Broader AI reliability and “superhuman” claims

  • Several commenters highlight that “superhuman” at a game does not mean robust or generally intelligent; narrow AIs can still have brittle, surprising failure modes.
  • Some see the paper as important evidence that future powerful systems will also harbor unknown vulnerabilities; others call the conclusion empty or overgeneralized.
  • A later defense paper is noted: defenses can stop known attacks but fail against newly trained adversaries, suggesting an ongoing arms race.

Parallels to chess engines and other games

  • Chess examples (fortresses, locked structures) show top engines mis-evaluating drawn positions that humans see as clearly unwinnable, underscoring that engines rely on search and heuristics rather than human-like constraint reasoning.
  • Past experience with anti-computer strategies in chess is cited as an analogy: you can target the evaluation function, but enough compute and better training typically overcome such tricks.

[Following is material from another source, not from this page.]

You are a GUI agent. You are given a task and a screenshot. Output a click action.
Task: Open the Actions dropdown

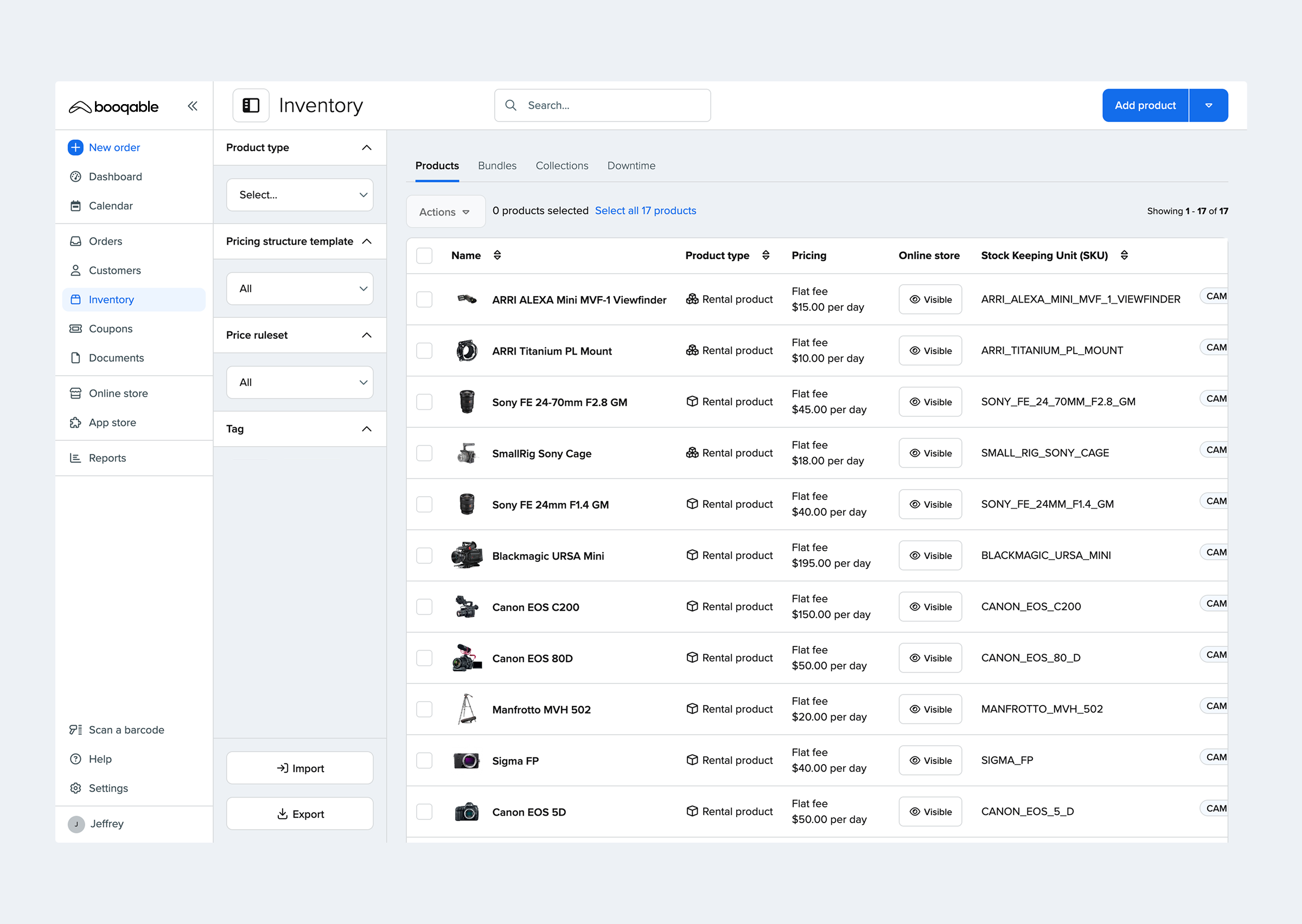[445, 211]
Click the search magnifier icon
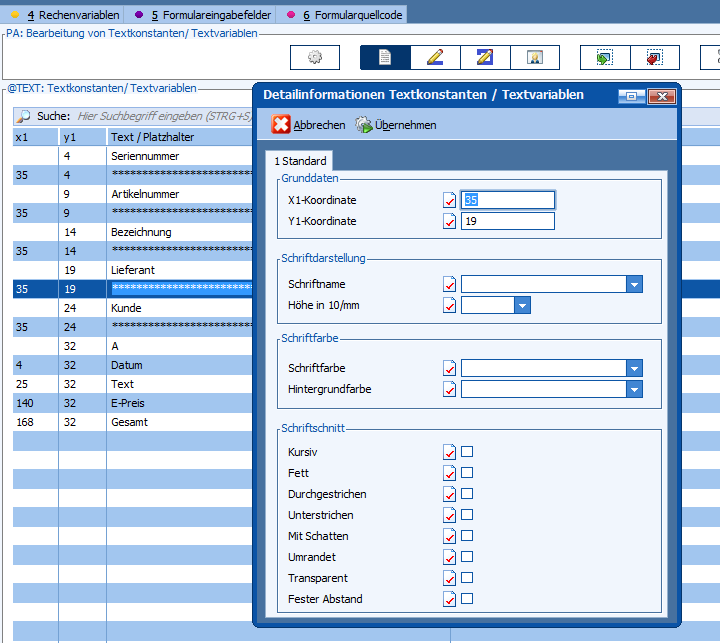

LLMs, hallucinations, and adversarial prompts

  • Some draw analogies between Go adversarial policies and LLM “hallucinations” and jailbreaks.
  • Debate over terminology:
    • One view treats hallucinations as attempts to extrapolate from data.
    • Another stresses they’re simply outputs violating constraints (e.g., fake cases, unsafe recipes) and not real “reasoning.”
  • Adversarial attacks on LLMs are noted as an active research area, reinforcing the general theme: powerful models can be steered into failure regimes their creators didn’t anticipate.